The President of NECA, Larry Ettah stated this in his address during the association’s 61st yearly meeting held on Tuesday at its headquarters in Lagos.While appreciating the ongoing efforts by government to expand tax to Gross Domestic Ratio (GDP), Ettah stated that Nigeria’s tax to GDP ratio, which currently stands at 6 percent, is one of the lowest in the world and is inconsistent with the goal of having a diversified, sustainable and inclusive economy. He said for Nigeria’s economy to achieve a sustained growth, at least, a 15 per cent tax to GDP ratio is required.
Burdened with the incidence of double taxation, particularly consumption tax and the Federal Inland Revenue Services’ (FIRS) drive to meet the N6.7trillion target for 2018, the NECA president urged government not to further burden the private sector with more taxes, stating that the association expects the Federal Government to rein in through an appropriate statutory or policy declaration.
On the economy outlook for 2018 and the recently passed budget, the NECA boss who said though that the debt level as a percentage of the GDP seemed in order, however, considered the debt to revenue ratio unhealthy and unsustainable, advising government to tame its appetite for more leverage.

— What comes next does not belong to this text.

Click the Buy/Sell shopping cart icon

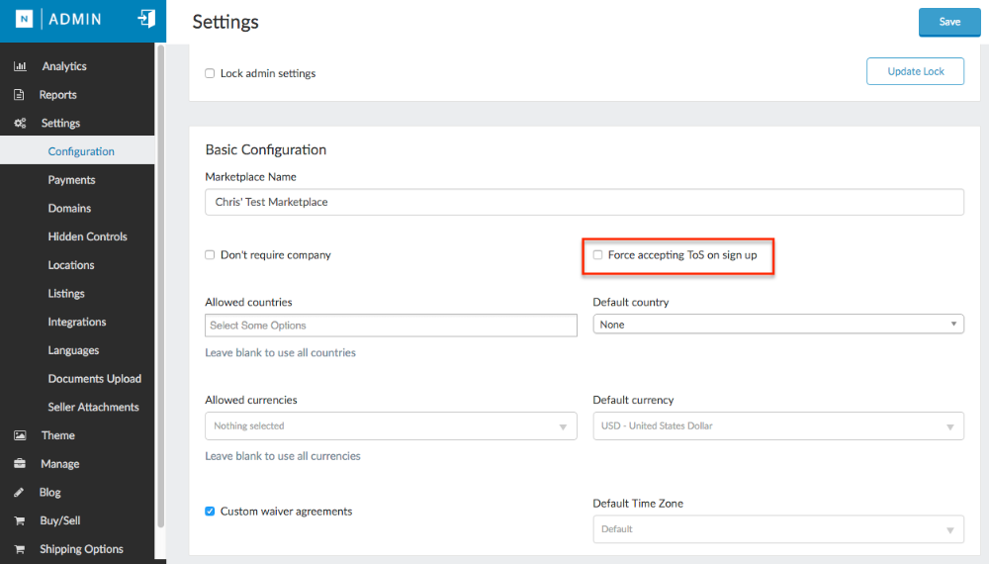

He added: “Specifically, the cost of servicing Nigeria’s debts on both the domestic and external fronts has risen, in contrast to the revenue earned by government. The bigger concern is the possible unsustainability of such debt servicing. While the debt servicing costs in other economies remain sustainable, that of Nigeria is being dragged down by naira depreciation and increased recourse to non-concessional borrowing for infrastructure development.”Among other national issues of interest to business, NECA urged government to be transparent in its management of a new subsidy dispensation, noting that the funding mechanism for the new dispensation is shrouded in opaqueness.
They demanded for increased security especially all the 2019 elections approaches.Ettah said: “These undoubtedly pose serious threats to the social, economic and political stability of not only Nigeria, but also of the African continent, especially the West African sub-region. This development is significantly undermining government’s efforts to create an enabling environment for wealth creation, enterprise competitiveness and job creation.”

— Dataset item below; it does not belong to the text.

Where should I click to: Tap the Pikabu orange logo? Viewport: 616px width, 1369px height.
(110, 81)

In his message, the Minister of Labour and Employment, Chris Ngige, represented by the ministry’s Lagos State controller, Nnamdi Inua canvassed for industrial peace and harmony at workplace, as it was fundamental for economic growth and prosperity.He implored NECA to explore areas that will attract foreign investors to the country, in order to improve quality and standard of living for Nigerians.
At the meeting, election of new NECA officials was held where Dr Mohammed Yinusa emerged as the new president and Mr Timothy Olawale as the new Director-General.
Olawale succeeds Segun Oshinowo who has been the DG of NECA for 19 years. Oshinowo served a notice of his intention to proceed on retirement at the end of the year.